Asisten Menteri Perdagangan dan Manufaktur Australia Tim Ayres, mengatakan bahwa pada hari ini, Kamis (25/1) Menteri Sumber Daya negaranya telah mengadakan pertemuan dengan para produsen setara untuk membahas kondisi pasar.
“Saya berharap dia akan membuat beberapa pengumuman hari ini mengenai posisi pemerintah Australia terkait isu-isu tersebut. Jadi saya tidak ingin mendahului proses itu,” jelasnya kepada Bisnis, Kamis (25/1/2024).

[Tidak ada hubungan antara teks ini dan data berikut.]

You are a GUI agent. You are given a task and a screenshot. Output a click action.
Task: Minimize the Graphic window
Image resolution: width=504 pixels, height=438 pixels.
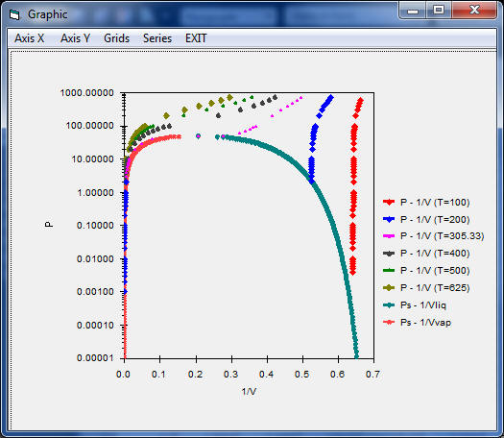tap(413, 10)
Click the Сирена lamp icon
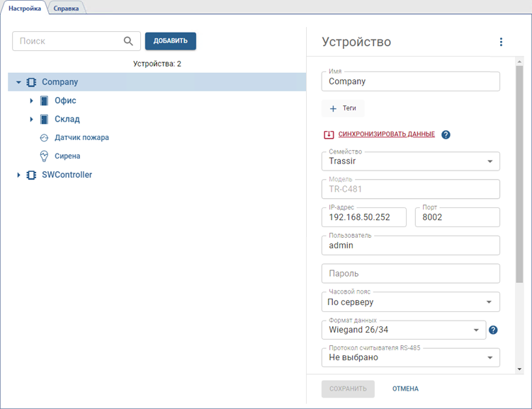 tap(44, 156)
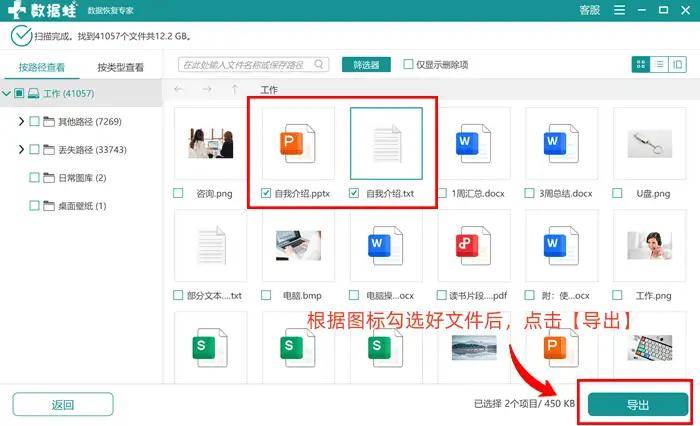Uncheck the 自我介绍.pptx checkbox
Image resolution: width=700 pixels, height=426 pixels.
[x=265, y=193]
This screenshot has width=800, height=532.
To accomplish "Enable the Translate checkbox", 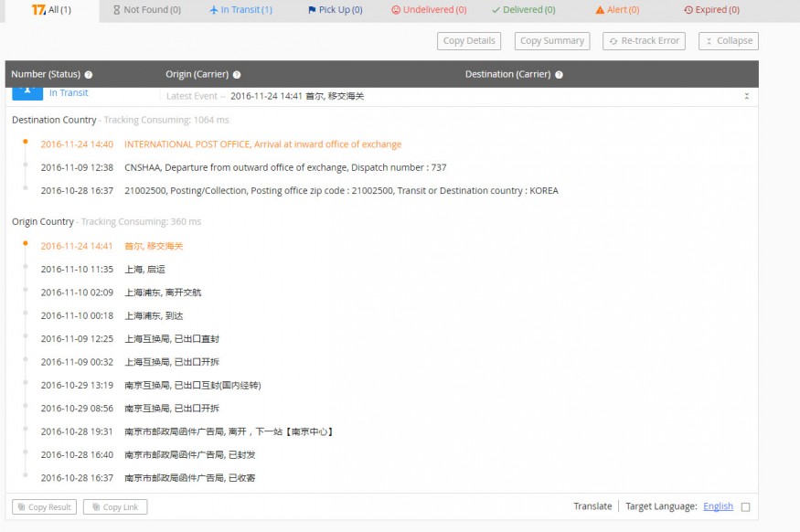I will tap(745, 507).
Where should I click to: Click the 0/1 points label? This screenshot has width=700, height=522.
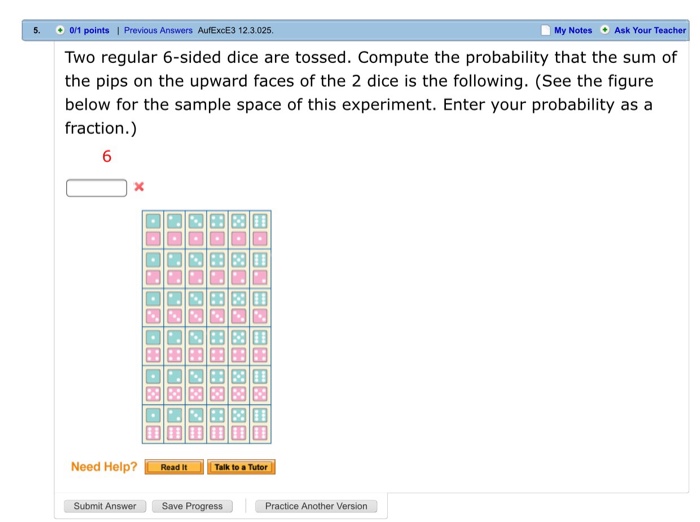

Lanjutnya, ia mengatakan bahwa Australia sangat tertarik untuk melanjutkan pekerjaan yang telah dimulai dengan pemerintah Indonesia, khususnya dalam hal standar lingkungan dan standar tata kelola.

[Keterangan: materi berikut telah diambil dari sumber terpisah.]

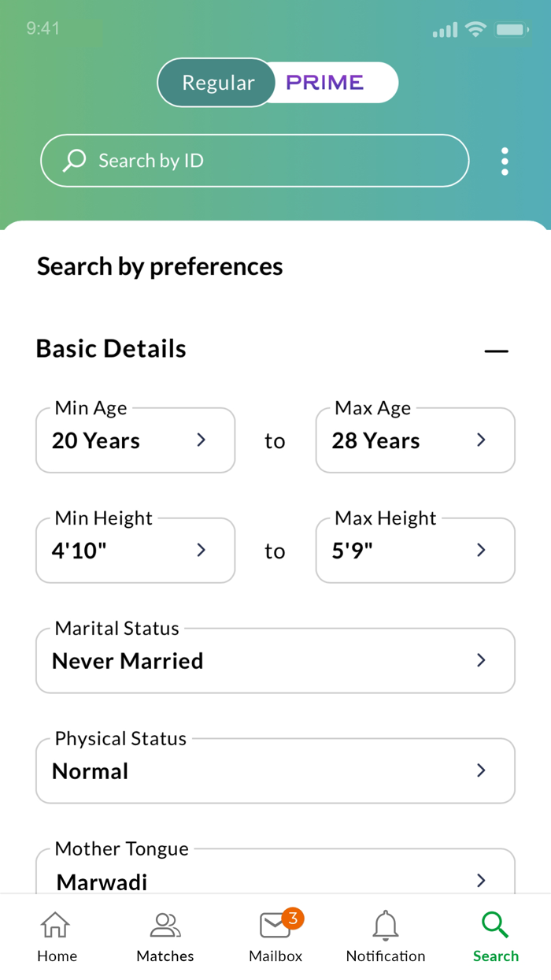Image resolution: width=551 pixels, height=980 pixels.
Task: Switch to the PRIME mode toggle
Action: 325,83
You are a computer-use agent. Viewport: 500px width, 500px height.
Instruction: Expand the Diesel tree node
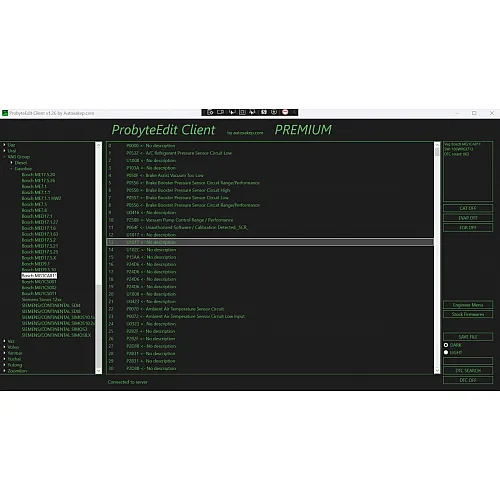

Adapun, kerjasama ESG yang telah dimulai dari Negeri Kangguru tersebut merupakan persyaratan Australia bagi produsen nikel di negaranya dan Indonesia, untuk terus meningkatkan standar ESG guna memenuhi permintaan seluruh dunia.
“[Hal tersebut] akan menjadi fitur yang sangat kuat bagi masa depan pasar Nikel, dan Australia terlibat di tingkat bilateral untuk mendukung pekerjaan itu,” terangnya ketika ditemui di kediaman Duta Besar Australia di Jakarta.
Baca Juga
Kemudian, Ayres juga menuturkan bahwa Australia akan memastikan bersama dengan London Metal Exchange (LME) agar nikel diperhitungkan dalam posisi kompetitif di masa depan.

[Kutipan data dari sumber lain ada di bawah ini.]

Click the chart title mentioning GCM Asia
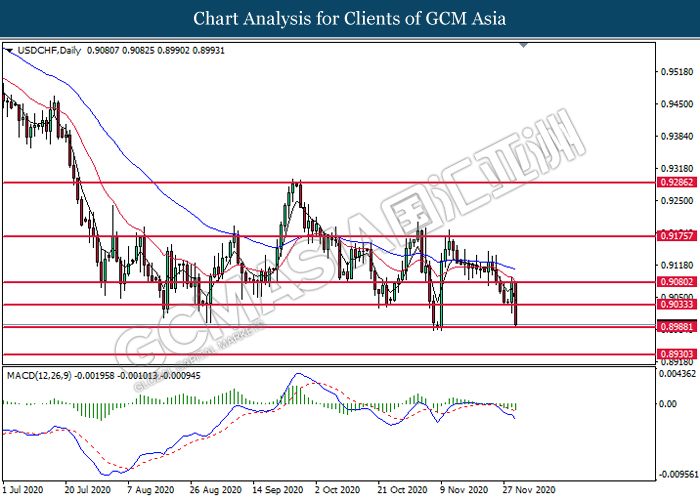coord(350,19)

Mengutip Bloomberg, penerima dampak penurunan harga nikel terbesar sejauh ini adalah Australia. Pada Senin (22/1) produsen nikel milik miliarder Andrew Forrest, Wyloo Metals Pty Ltd. mengatakan pihaknya menutup tambangnya. BHP Group Ltd. mengatakan pihaknya menutup sebagian pabrik pengolahannya.
Kemudian, First Quantum Minerals Ltd. juga menangguhkan tambang nikel di Ravensthorpe, Australia Barat dan memangkas sepertiga karyawannya. Harga nikel juga telah menurun lebih dari 40% pada tahun lalu.
Hal ini kemudian menambah tekanan pada biaya operasi yang lebih tinggi dan dapat menimbulkan risiko besar bagi proyek-proyek di luar Indonesia. Pertumbuhan permintaan yang lebih lesu pada sektor kendaraan listrik juga menjadi hambatan. Komoditas ini diperdagangkan mendekati US$16.000 per ton, yakni mendekati level terendah sejak 2021.
Sementara itu, analis di BloombergNEF Allan Ray Restauro mengatakan bahwa proyek-proyek di Indonesia lebih fleksibel dalam menyerap dampak penurunan harga nikel. Hal ini berarti pasokan global secara keseluruhan akan terus meningkat, meskipun ada pembatasan produksi di tempat lain.